Text passage –

In my previous article, I modeled the choice between a stable veteran and a promising but unproven rookie as a “multi-armed bandit” problem. To solve it, I devised an algorithm that computes the expected value of each choice and discovered that provisionally starting the rookie usually yields a greater expectation. The intuition behind this result is that it’s usually worth investing a few plate appearances in the hopes that a rookie might be highly productive, even if that is improbable according to his PECOTA projection; after all, the veteran can always replace him if the experiment fails. But what constitutes failure? In other words, how long should the rookie be allowed to struggle?
To answer this question, we’ll need to go under the hood of the model I described the first time out. In the model, the rookie’s productivity is described by a probability distribution on his OBP based on PECOTA‘s projections. The probability distribution in question is a beta; in order to understand the methodology I am about to describe, we’ll need to grasp the basics of this distribution. The beta ranges over the interval [0, 1] and is defined by two positive parameters (α, β). Its mean is α/(α+β); thus, if α goes up, the mean goes up, while if β goes up, the mean goes down. Also, the greater α and β are the more “peaked” the distribution will be around this mean. Let’s see how this looks:
The red curve is a beta(10, 30), whose mean is 10/(10+30) = .25, while the yellow is a beta(30, 10), whose mean is 30/(30+10) = .75. The green curve is a beta(20, 20), while the blue curve is a beta(100, 100); both have a mean of .5, but the latter is much narrower because it has larger parameters.

Raw data –
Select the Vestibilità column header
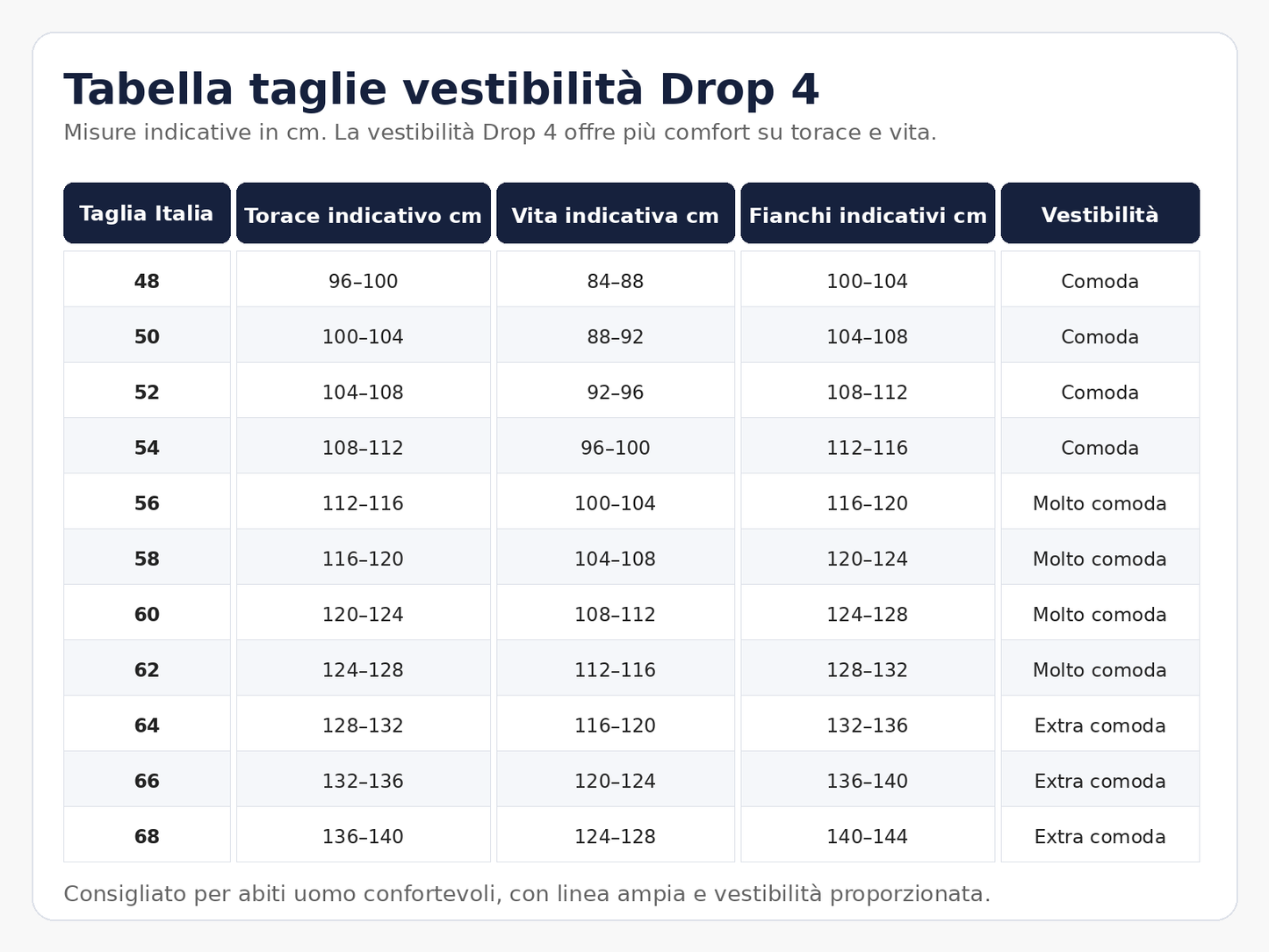The height and width of the screenshot is (952, 1269). click(x=1100, y=213)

Task requirements –
(a) Answer these questions about the passage on starting a rookie over a veteran:
(i) What kind of problem did the previous article model the choice between a stable veteran and a rookie as?
(ii) What is the mean of a beta distribution with parameters α and β?
(iii) Which curve shares the green curve's mean but is much narrower?
(b) Reproduce the stretch of the passage on starting a rookie over a veteran from "In my previous" through "allowed to struggle?".

Solutions to the exercise –
(a)
(i) A "multi-armed bandit" problem.
(ii) α/(α+β).
(iii) The blue curve, a beta(100, 100).

(b)
In my previous article, I modeled the choice between a stable veteran and a promising but unproven rookie as a “multi-armed bandit” problem. To solve it, I devised an algorithm that computes the expected value of each choice and discovered that provisionally starting the rookie usually yields a greater expectation. The intuition behind this result is that it’s usually worth investing a few plate appearances in the hopes that a rookie might be highly productive, even if that is improbable according to his PECOTA projection; after all, the veteran can always replace him if the experiment fails. But what constitutes failure? In other words, how long should the rookie be allowed to struggle?